*** Document text ***

Including possible cases permitted to detect a possible outbreak early and intervene quickly with focussed testing (maximal five tests per NH when an outbreak was suspected in the first months of the epidemic), assistance with PPE, extra staff, psychosocial support and infectious disease management courses. Looking at lab-confirmed cases only would have led to an important underestimation of the incidence/prevalence, especially in the beginning of the COVID-19 crisis. However, it should be taken into account that possible cases might have included respiratory tract infections other than COVID-19 and might have led to an overestimation of the incidence/prevalence of COVID-19.
A high weekly participation rate (median 95%) was reached over the whole study period. Downscaling the registration in some regions from daily to at least once a week in the beginning of July ensured that it remained feasible for all NHs to keep registering data. By collecting also denominator data of residents and staff, relative numbers could be presented making the interpretation over time with varying participation rates easier. A good cooperation between the RHA and Sciensano made it possible to perform analyses on a national level and to visualize the COVID-19 epidemic in Belgian NHs. Since the beginning of the pandemic, detailed weekly reports of the surveillance were made available to the authorities and general public [27]. The COVID-19 surveillance in Belgian NHs has been used as an example in ECDC guidelines [15].

*** End of Document text ***
*** Stored data ***

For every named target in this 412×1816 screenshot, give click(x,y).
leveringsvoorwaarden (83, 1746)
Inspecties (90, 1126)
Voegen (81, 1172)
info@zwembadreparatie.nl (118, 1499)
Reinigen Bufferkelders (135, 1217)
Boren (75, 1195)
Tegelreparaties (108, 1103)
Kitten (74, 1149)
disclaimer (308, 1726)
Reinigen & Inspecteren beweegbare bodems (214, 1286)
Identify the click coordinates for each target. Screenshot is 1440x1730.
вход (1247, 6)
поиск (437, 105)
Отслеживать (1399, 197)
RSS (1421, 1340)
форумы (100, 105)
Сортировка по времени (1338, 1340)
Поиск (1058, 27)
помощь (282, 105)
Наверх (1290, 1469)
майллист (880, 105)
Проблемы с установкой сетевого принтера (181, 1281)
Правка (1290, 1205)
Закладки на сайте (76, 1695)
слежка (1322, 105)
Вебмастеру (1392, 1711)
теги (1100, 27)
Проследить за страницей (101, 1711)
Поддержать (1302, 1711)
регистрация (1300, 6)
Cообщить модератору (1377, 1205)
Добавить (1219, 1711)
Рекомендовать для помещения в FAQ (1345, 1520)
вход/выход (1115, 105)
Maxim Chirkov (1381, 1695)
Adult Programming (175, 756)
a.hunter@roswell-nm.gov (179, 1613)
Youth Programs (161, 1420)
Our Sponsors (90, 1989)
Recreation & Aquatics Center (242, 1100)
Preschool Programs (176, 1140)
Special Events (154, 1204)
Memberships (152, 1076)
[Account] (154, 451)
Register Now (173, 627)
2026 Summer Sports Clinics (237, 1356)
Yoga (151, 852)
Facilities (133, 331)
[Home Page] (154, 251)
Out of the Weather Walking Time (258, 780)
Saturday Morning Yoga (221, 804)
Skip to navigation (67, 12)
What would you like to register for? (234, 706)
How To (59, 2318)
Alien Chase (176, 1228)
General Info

*** End of Stored data ***

## [Your tasks]
1 – From the passage on COVID-19 surveillance in Belgian nursing homes, return word for word the stretch from "Including possible cases" through "incidence/prevalence of COVID-19.".
2 – In the passage on COVID-19 surveillance in Belgian nursing homes, what was the median weekly participation rate over the whole study period?

## [Results of the exercise]
1 –
Including possible cases permitted to detect a possible outbreak early and intervene quickly with focussed testing (maximal five tests per NH when an outbreak was suspected in the first months of the epidemic), assistance with PPE, extra staff, psychosocial support and infectious disease management courses. Looking at lab-confirmed cases only would have led to an important underestimation of the incidence/prevalence, especially in the beginning of the COVID-19 crisis. However, it should be taken into account that possible cases might have included respiratory tract infections other than COVID-19 and might have led to an overestimation of the incidence/prevalence of COVID-19.

2 – 95%